Google a proposé de participer contre rémunération à un nouveau service de mise en avant des informations. C’est une licence globale qui comprend les droits voisins. Ce n’est pas une rémunération des droits voisins ! D’abord, on ne sait pas ce qui est droit voisin dans tout cela : est-ce 1% des sommes qu’encaissent les Gafa ou 80% ? Mystère. Ensuite on ne sait pas comment sont calculés ces droits voisins. Boîte noire ! En troisième lieu, ces accords particuliers ne s’appliquent pas à tous les éditeurs mais seulement à la presse d’information politique générale. C’est le bon plaisir de Google.

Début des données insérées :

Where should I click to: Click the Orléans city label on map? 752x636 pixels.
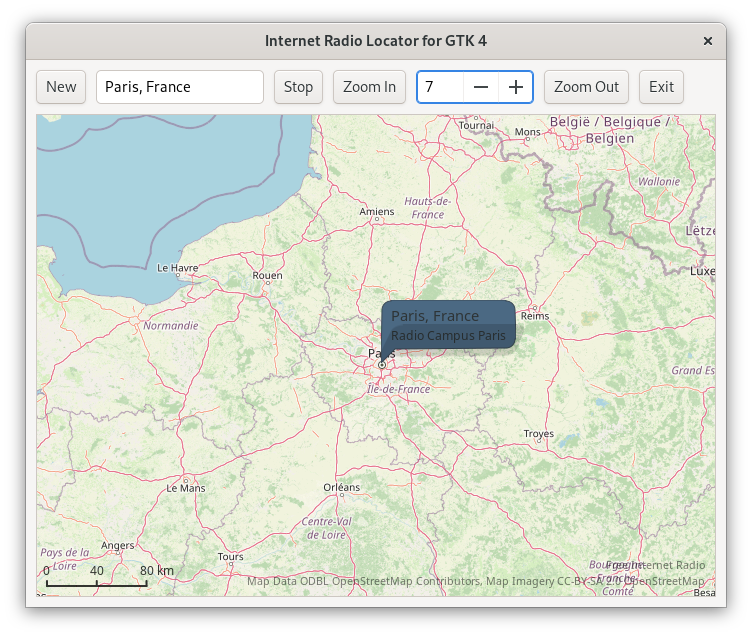341,487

C'est Google qui choisit quels droits seront respectés et lesquels violés ! Quatrième observation : les sociétés qui acceptent de signer avec Google doivent renoncer au droit de réclamer les paiements stipulés par la législation, si cela vient un jour, ou par décision judiciaire. Donc de nouveau, c’est une manifestation de force : moi, Google, je choisis comment j’applique la loi et je fais en sorte que vous n'ayez plus le droit de le contester ou même seulement de bénéficier d’une décision plus favorable des autorités publiques. Cinquième observation : les montants sont très insuffisants. 30 M€ pour toute la presse alors qu’on estime les revenus générés par Google en France à environ 2 milliards d’euros par an. Enfin, selon l’esprit de la directive et de la loi, les droits voisins sont dus par Google, sans contrepartie, ils n’ont pas à être liés à la mise en place d’outils Google par les éditeurs. Or Google demande aux éditeurs de réinvestir chez eux une partie des sommes qu’il leur donne. Ce qu’il leur donne d’un côté, il le reprend de l’autre.

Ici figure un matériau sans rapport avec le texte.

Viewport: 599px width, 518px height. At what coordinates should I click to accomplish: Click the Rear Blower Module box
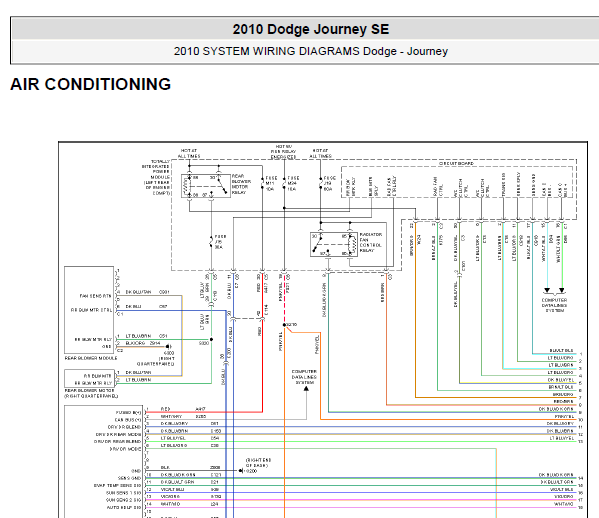click(x=89, y=310)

C’est plutôt l’arbitraire que l’équité, plutôt l’abus de position dominante que le respect du droit voisin. Google profite de son pouvoir de négociation face à des titres en situation économique difficile. Quand on a sa puissance et son assise financière, on se doit d’avoir une attitude plus responsable, plus citoyenne, plus généreuse aussi.
Donc, non, le groupe CMI (ELLE, Marianne, Version Femina, Télé 7 jours…) ne signera pas un accord injuste. Comme j’ai pu le dire l’année dernière, lors des rencontres de l’UDECAM, nous croyons fondamentalement à la pertinence de cette directive européenne et CMI a la chance d’être adossé à un groupe solide qui peut faire face à une procédure judiciaire longue si nécessaire. La presse a un rôle démocratique essentiel et Google qui profite de sa diffusion doit y contribuer. Nous vivons dans un État de Droit et Google doit s’y soumettre.
C’est en France qu’un grand esprit a écrit : entre le faible et le fort, c’est la liberté qui opprime et la loi qui protège. J’espère que dans la France mère des lois, l’Etat veillera à faire appliquer le droit voisin. Il a ouvert le chemin avec la loi de 2019. D’autres montrent l’exemple, comme l’Etat australien, dont le combat et l’engagement pour imposer le droit voisin a permis aux éditeurs de rester soudés. L’Etat doit jouer son rôle. S’il ne le fait pas, nous demanderons aux tribunaux de le faire. Et nous sommes prêts à le faire pour tous les petits éditeurs qui n’y trouveraient pas leur compte et pour les journalistes qui seront aussi lésés par des accords en trompe l’œil.
Dans cette tribune, également publiée par Libération, Daniel Kretinksy, président-directeur-général de CMI et actionnaire principal de CMI France (ELLE, Version Femina, Télé 7 Jours…), explique pourquoi il refuse de signer un accord avec Google sur les droits voisins.